▼
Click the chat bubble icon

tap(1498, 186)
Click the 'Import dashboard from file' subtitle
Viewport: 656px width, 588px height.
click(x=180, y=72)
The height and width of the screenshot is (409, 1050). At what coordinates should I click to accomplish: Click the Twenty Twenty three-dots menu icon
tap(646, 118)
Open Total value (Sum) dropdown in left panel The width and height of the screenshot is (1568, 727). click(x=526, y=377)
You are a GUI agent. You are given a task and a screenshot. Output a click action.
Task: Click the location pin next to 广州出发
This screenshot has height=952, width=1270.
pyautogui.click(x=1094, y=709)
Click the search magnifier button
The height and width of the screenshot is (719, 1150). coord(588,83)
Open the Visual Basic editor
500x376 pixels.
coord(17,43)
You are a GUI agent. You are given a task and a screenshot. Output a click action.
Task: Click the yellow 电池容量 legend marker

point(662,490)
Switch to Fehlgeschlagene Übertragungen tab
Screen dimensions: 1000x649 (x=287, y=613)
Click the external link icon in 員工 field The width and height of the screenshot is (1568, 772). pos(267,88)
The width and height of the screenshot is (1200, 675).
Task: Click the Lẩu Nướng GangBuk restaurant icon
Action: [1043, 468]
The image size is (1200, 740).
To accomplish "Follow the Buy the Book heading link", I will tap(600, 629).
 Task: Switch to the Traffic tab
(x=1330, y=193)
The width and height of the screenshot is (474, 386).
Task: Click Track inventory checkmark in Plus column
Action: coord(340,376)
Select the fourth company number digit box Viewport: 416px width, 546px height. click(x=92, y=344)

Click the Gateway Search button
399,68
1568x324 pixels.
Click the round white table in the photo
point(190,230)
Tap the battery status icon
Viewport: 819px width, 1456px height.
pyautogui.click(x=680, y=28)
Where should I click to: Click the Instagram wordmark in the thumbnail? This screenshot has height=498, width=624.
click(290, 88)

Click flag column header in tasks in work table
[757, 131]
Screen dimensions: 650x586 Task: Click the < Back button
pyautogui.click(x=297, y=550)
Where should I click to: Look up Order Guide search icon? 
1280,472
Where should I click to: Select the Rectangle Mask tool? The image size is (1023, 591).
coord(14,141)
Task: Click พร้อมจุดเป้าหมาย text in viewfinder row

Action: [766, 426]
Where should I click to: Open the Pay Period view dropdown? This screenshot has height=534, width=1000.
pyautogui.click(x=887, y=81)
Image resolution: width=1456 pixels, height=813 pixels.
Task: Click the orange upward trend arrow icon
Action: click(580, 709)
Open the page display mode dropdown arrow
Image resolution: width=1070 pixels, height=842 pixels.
▲
▶ [Exercise description]: Look above and return each line of the records exactly, from the very first through the line with "1568x324 pixels.", both included.

▶ [Worked solution]:
Click the chat bubble icon

tap(1498, 186)
Click the 'Import dashboard from file' subtitle
Viewport: 656px width, 588px height.
click(x=180, y=72)
The height and width of the screenshot is (409, 1050). At what coordinates should I click to accomplish: Click the Twenty Twenty three-dots menu icon
tap(646, 118)
Open Total value (Sum) dropdown in left panel The width and height of the screenshot is (1568, 727). click(x=526, y=377)
You are a GUI agent. You are given a task and a screenshot. Output a click action.
Task: Click the location pin next to 广州出发
This screenshot has height=952, width=1270.
pyautogui.click(x=1094, y=709)
Click the search magnifier button
The height and width of the screenshot is (719, 1150). coord(588,83)
Open the Visual Basic editor
500x376 pixels.
coord(17,43)
You are a GUI agent. You are given a task and a screenshot. Output a click action.
Task: Click the yellow 电池容量 legend marker

point(662,490)
Switch to Fehlgeschlagene Übertragungen tab
Screen dimensions: 1000x649 (x=287, y=613)
Click the external link icon in 員工 field The width and height of the screenshot is (1568, 772). pos(267,88)
The width and height of the screenshot is (1200, 675).
Task: Click the Lẩu Nướng GangBuk restaurant icon
Action: [1043, 468]
The image size is (1200, 740).
To accomplish "Follow the Buy the Book heading link", I will tap(600, 629).
 Task: Switch to the Traffic tab
(x=1330, y=193)
The width and height of the screenshot is (474, 386).
Task: Click Track inventory checkmark in Plus column
Action: coord(340,376)
Select the fourth company number digit box Viewport: 416px width, 546px height. click(x=92, y=344)

Click the Gateway Search button
399,68
1568x324 pixels.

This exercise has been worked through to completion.